Le Commissariat de Torcy est implanté en vigie sur l’esplanade de la gare – objet indépendant dont le léger désaxement par rapport à la géométrie du viaduc lui confère autonomie et singularité. Le Commissariat est en un volume compact, solide, digne, droit, à la minéralité affirmée ; il est pensé comme un repère, comme un lieu tourné vers la ville. Cette force inébranlable atteste d’une autorité naturelle, d’une attitude républicaine contemporaine.
Le traitement de l’ensemble des façades dans une même unité d’écriture renforce la singularité du commissariat à la fois espace sanctuarisé et ouvert sur Torcy. Le programme est un marqueur inscrit dans son paysage ; il est image de l’institution, édifice public dans la ville.

Un bâtiment protecteur

Le choix de l’implantation, des matériaux et de l’écriture du projet s’inscrivent en continuité de ce paysage fortement singularisé par la présence du viaduc ; infrastructure hors échelle en béton, dont l’horizontalité impacte la perception de l’environnement d’où que l’on se trouve. Le commissariat joue avec l’infrastructure en la tenant à distance par un jeu de contrastes subtils : implantation libre, travail sur un béton architectonique sophistiqué, écriture verticale, mise en œuvre d’un jeu de failles et de plissés. Ce travail architectonique n’offre aucune ouverture linéaire et plane face au RER, au collège ou aux habitations alentour. Il s’agit d’un commissariat inscrit dans son contexte mais en préservant toute son indépendance et sa spécificité.

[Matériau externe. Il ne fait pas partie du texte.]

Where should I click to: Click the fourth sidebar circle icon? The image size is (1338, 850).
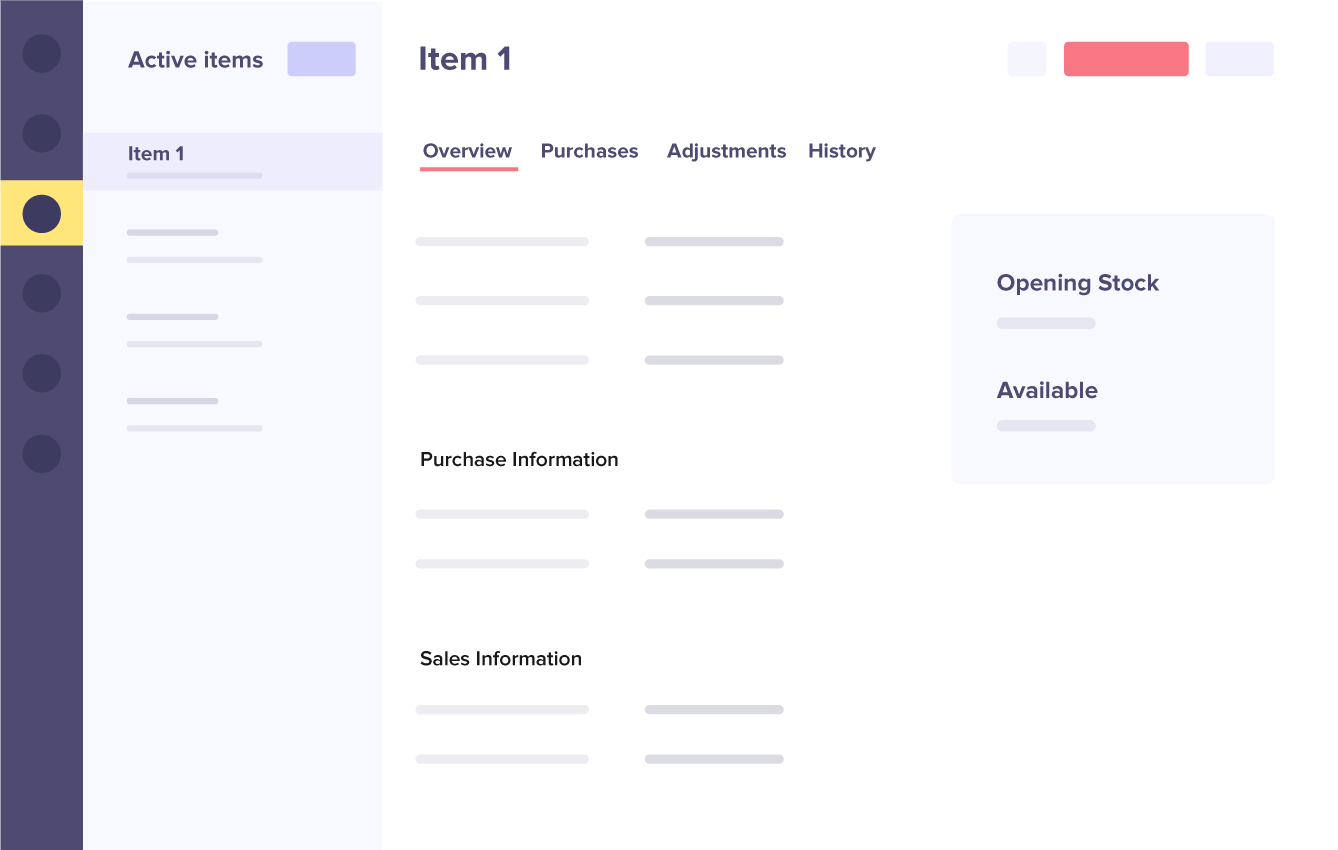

Le patio – intériorité sereine en contrepoint d’un extérieur protecteur

La raison première d’un bâtiment est de protéger, de proposer une spatialité qui accueille, contient une ambiance, organise un milieu. La figure du cloître, du quadrilatère qui génère un cadre choisi fut le point de départ de notre projet ; un extérieur protecteur et une intériorité calme spécifique au fonctionnement du Commissariat. Il s’agit d’avoir un bâtiment qui limite et contrôle parfaitement son rapport à la ville en proposant calme, intimité et sûreté dans ses usages.
De l’extérieur, parois minérales et anfractuosités cadrent les ouvertures ; il y a très peu de vues directes et les ouvertures sont toujours protégées. Les parois sont composées de multiples volumes fragmentés par des failles et des retraits qui cadrent les prises de vues. Les césures sont habillées d’une résille métallique rigide qui constitue un store extérieur. Les brise-soleil métalliques de la façade principale assurent une bonne protection et forment un filtre visuel garantissant la confidentialité des activités de police, tout en permettant un éclairage généreux dans tous les locaux.

Voir sans être vu

L’intimité est totale, on peut voir sans être vu, en toute sûreté ; rien ne filtre depuis l’intérieur de votre commissariat vers l’extérieur.
Il en résulte un bâtiment compact à la minéralité tempérée, un bâtiment fragmenté en une multiplicité de volumes qui par le jeu des failles semble très ouvert alors qu’il ne laisse rien filtrer des activités intérieures.

Le patio élément de cohésion

Le traitement de ces façades qui éclairent le bâtiment en cadrant les vues, contraste avec une intériorité quant à elle irradiée de lumière naturelle. Depuis le jardin du patio intérieur, la lumière naturelle se diffuse généreusement et irradie le bâtiment. Le patio central est un repère et un élément de cohésion entre services ; il éclaire naturellement les circulations, crée des transparences, des respirations et des continuités visuelles. Le patio apporte lumière, végétation, calme et sérénité au coeur du commissariat.
La grande majorité des postes de travail, des bureaux ou des espaces de repos s’ouvre vers lui. Le sol du patio en pleine terre est planté d’une foret de bouleaux, arbres droits dont les troncs noirs et blancs jouent le rôle de filtre végétal. Au sol un tapis de fougères épais génère une forte présence de verdure.